Lo cierto es que en el mundo de la competición saben muy bien que los discos de freno coche tienen una enorme trascendencia, pues se dice que un automóvil es tan rápido como su capacidad a la hora de detenerse.
Brake fade o resistencia al calor
Cuando conducimos un coche de calle o convencional, si miramos sus discos de freno, veremos que son de metal y macizos por norma general. Estos suelen bastar con el fin de detener el coche de manera puntual.
En los deportivos esto no es así, puesto que los frenos trabajan sin parar y a altas velocidades. Esas frenadas continuas generan calor y, una vez que los frenos se calientan demasiado, dejan de funcionar.

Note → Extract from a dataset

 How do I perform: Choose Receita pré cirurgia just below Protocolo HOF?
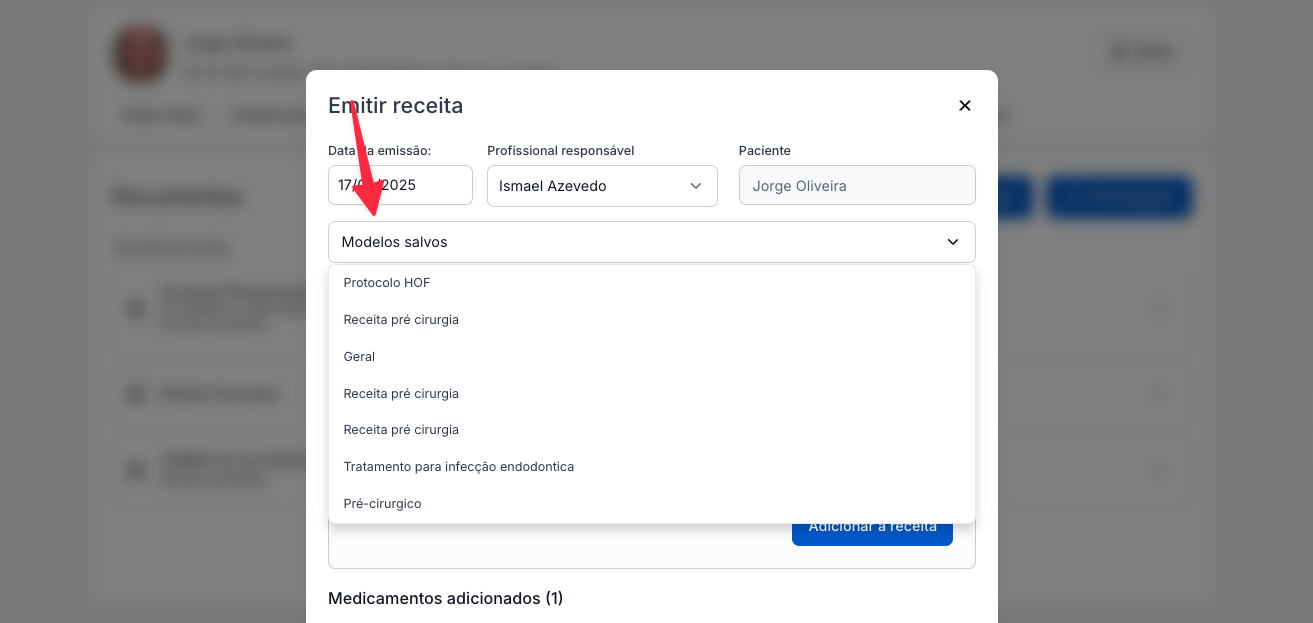[401, 320]
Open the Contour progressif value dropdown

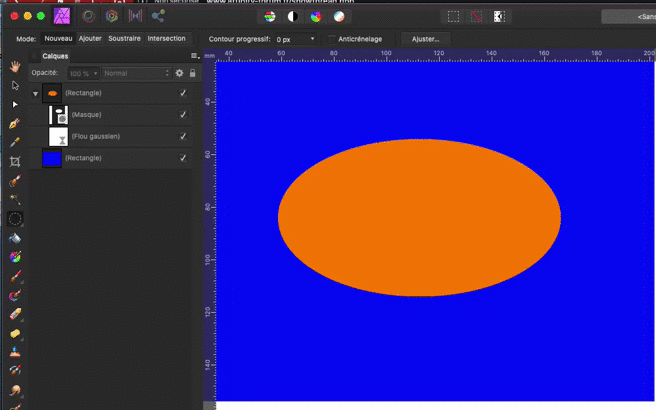coord(313,38)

Para prevenir esto, en los frenos de los coches deportivos se usan:
- Discos ventilados y perforados. Se emplea el aire para enfriarlos y los agujeros evacúan los gases, lo que ayuda a que la temperatura baje.
- Compuestos cerámicos. Los discos de estos coches no son de acero, sino de materiales carbocerámicos, los cuales trabajan a altas temperaturas sin deformarse.
Control del peso y de la masa no suspendida
Cuando se diseña un coche deportivo, hay que tener en cuenta factores que no son importantes en los utilitarios que usamos a diario para desplazarnos.
Uno de ellos es el de la “masa no suspendida”, que es la que no está soportada por los muelles de la suspensión. De esa manera, hay que reducir el peso de las pinzas y de los discos de freno. Si el peso es bajo, el coche es más ágil, pues la suspensión reacciona antes a las irregularidades del terreno.
Eso hace que los fabricantes se decanten por pinzas de aluminio monobloque, al ofrecer estas una rigidez inmensa y un peso mínimo.
Tacto de pedal y modulación
Aquellos que saben conducir usan el freno como un regulador de carga. De esta manera, los sistemas de frenado deportivos ofrecen pedales con un tacto muy firme y comunicativo.
La razón es que los que van al volante practican una técnica que denominan “trail braiking”. Consiste en frenar de forma ligera en las curvas, con lo que el eje delantero baja y las ruedas tienen más contacto con el suelo.
Esto evita que las ruedas delanteras derrapen, aunque para ello es necesario un sistema de frenado muy sensible.
Seguridad activa a altas velocidades
Un coche deportivo también sale a las carreteras convencionales. De hecho, lo normal es que la mayoría de ellos jamás entre a un circuito.
Así, los frenos son muy importantes para la seguridad activa, pues estos vehículos alcanzan las velocidades legales con una enorme facilidad. Desarrollan mucha energía cinética y para detenerla es necesaria una potencia de frenado considerable.
Al mirar los frenos de estos coches, no es raro que nos demos cuenta de que llevan unos discos enormes, sobredimensionados. Ese tamaño suele ser la diferencia entre un pequeño susto y un accidente serio.